- [EXCERPT PROVIDED]
Start

***********************************************
:mod:`modgrammar` -- The Modular Grammar Engine
***********************************************

.. automodule:: modgrammar

Grammar Classes
===============

.. autoclass:: Grammar()

Class Attributes
----------------

   .. attribute:: Grammar.grammar

      A list of sub-grammars used to make up this grammar.  This attribute almost always needs to be specified when defining a new grammar class, and is the way in which full grammars can be built up from smaller grammar elements.  In order for this grammar to match an input text, it must completely match each of the sub-grammars listed in its :attr:`grammar` attribute, in order.

   .. attribute:: Grammar.grammar_tags

      A list of "tags" to be associated with match result objects produced by this grammar.  These tags can be used with the :meth:`find` and :meth:`find_all` methods to extract specific elements from a parse tree after a successful match.

   .. attribute:: Grammar.grammar_collapse

      If set to :const:`True`, indicates that this grammar element should be "collapsed" when constructing the final parse tree.  Any place in the parse tree where an instance of this grammar would normally occur will instead be replaced by the list of its sub-elements.  This can be used to make result parse trees simpler in cases where a grammar element has been defined for convenience of the grammar definition, but does not provide a lot of useful information in the resulting parse tree.

   .. attribute:: Grammar.grammar_name

      A string used to identify this grammar.  This is used in a variety of places, including :func:`repr`, :func:`str`, :func:`generate_ebnf`, etc.  (Defaults to the name of the grammar class.)

   .. attribute:: Grammar.grammar_desc

      A descriptive string for the grammar to be used in :exc:`ParseError` error messages. (Defaults to the same value as :attr:`grammar_name`.)

   .. attribute:: Grammar.grammar_noteworthy

      If :const:`False`, this grammar will not be mentioned as one of the possible matches when constructing :exc:`ParseError` error messages (this can be used for grammars which are so ubiquitous or implied that it's not generally necessary to mention them to the user).

   .. attribute:: Grammar.grammar_error_override

      If set, this grammar will report all match failures by its subgrammars as if it had failed itself.  This effectively "hides" the subgrammars in any :exc:`ParseError` (which will use this grammar's location and :attr:`grammar_desc` instead when constructing error messages, etc).

   .. attribute:: Grammar.grammar_whitespace_mode

      Determines how whitespace is treated between sub-elements of this grammar.  It can be set to one of the following values:

        *'explicit'* (default)
          Whitespace between sub-grammars will not be treated differently than any other syntactic element.  Any whitespace which is allowed must be specified explicitly as part of the grammar definition (for example, using :const:`WHITESPACE`), and any extra whitespace will be considered an error.

End

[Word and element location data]

Start

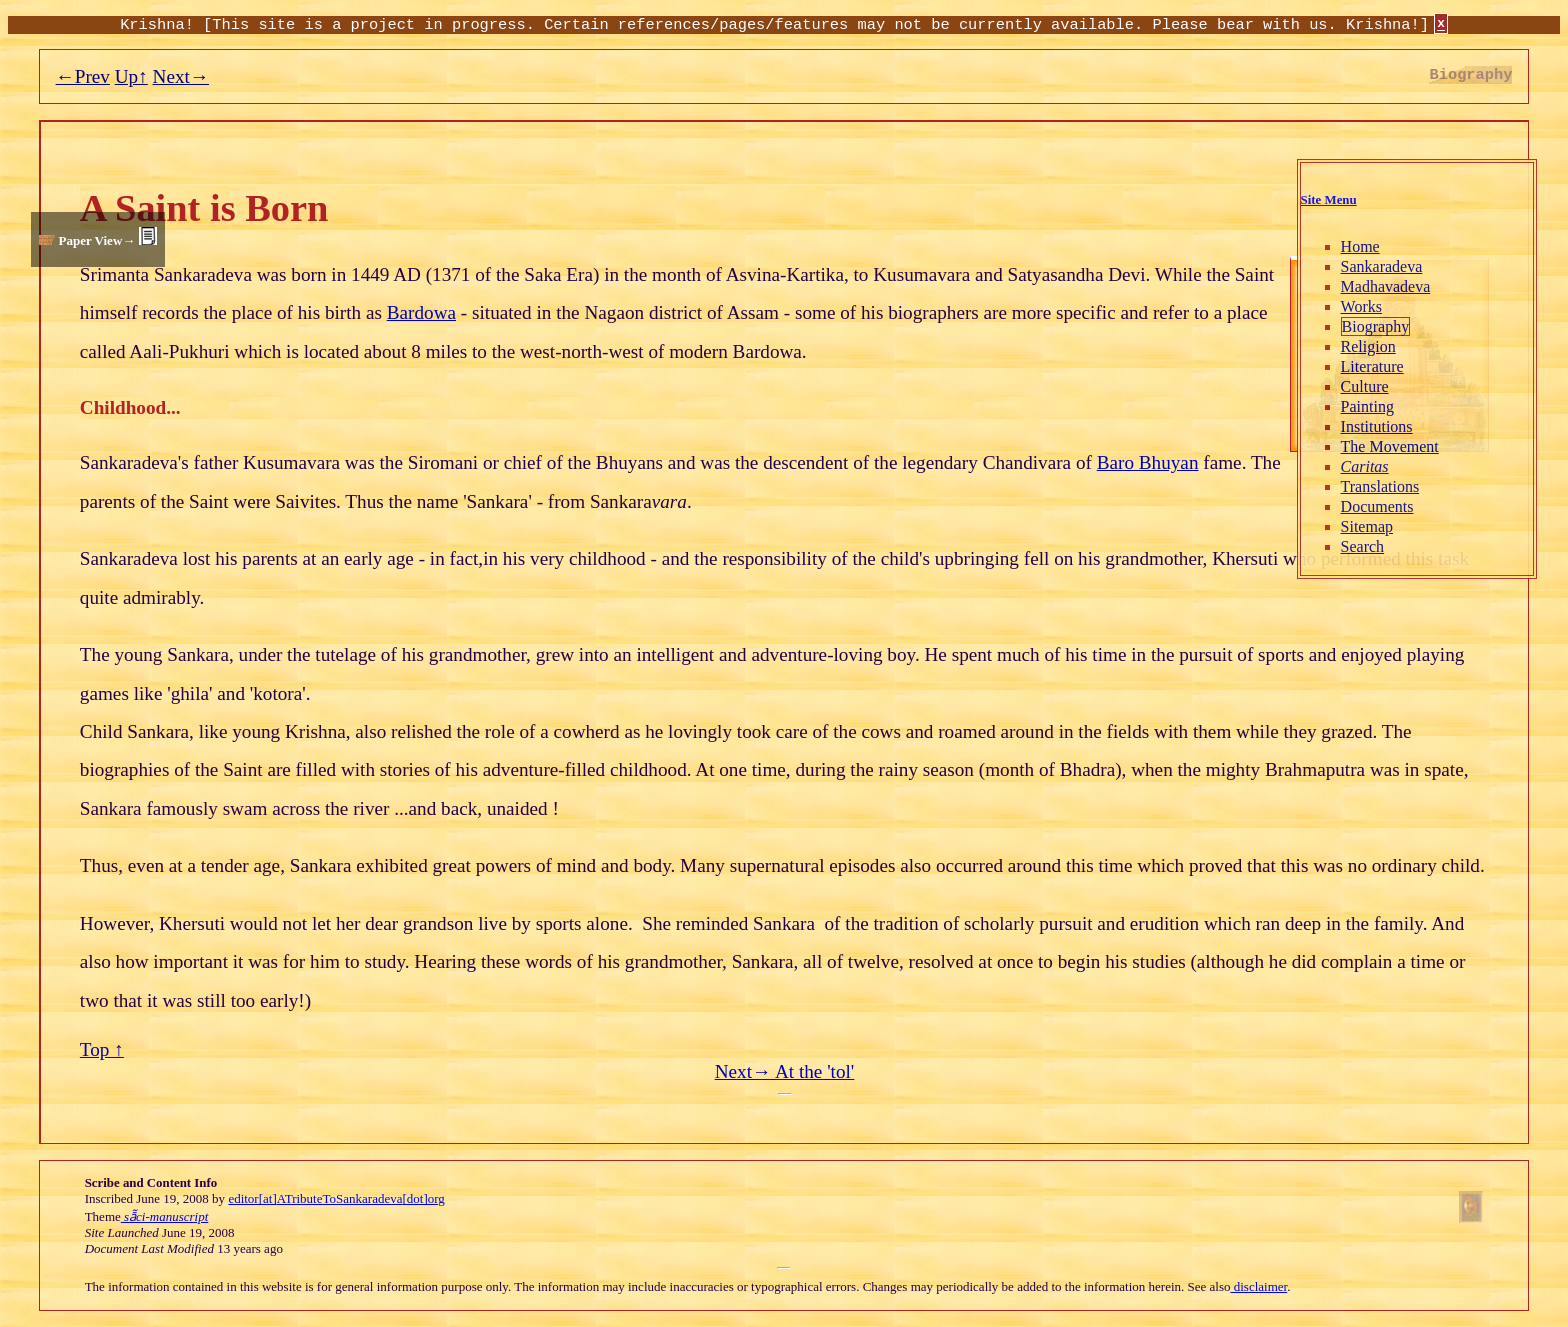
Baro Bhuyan (1148, 462)
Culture (1365, 386)
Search (1363, 546)
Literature (1372, 366)
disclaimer (1259, 1286)
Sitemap (1367, 526)
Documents (1377, 506)
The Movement (1390, 446)
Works (1361, 306)
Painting (1367, 406)
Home (1360, 246)
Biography (1376, 326)
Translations (1380, 486)
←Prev (83, 76)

End

- [YOUR GOAL]
Answer these questions from the modgrammar documentation:
1. What does Grammar.grammar_name default to?
2. Which value of Grammar.grammar_whitespace_mode is the default?
3. Which two methods can use the tags listed in Grammar.grammar_tags?

- [FINISHED EXERCISE]
1. The name of the grammar class.
2. 'explicit'
3. find and find_all.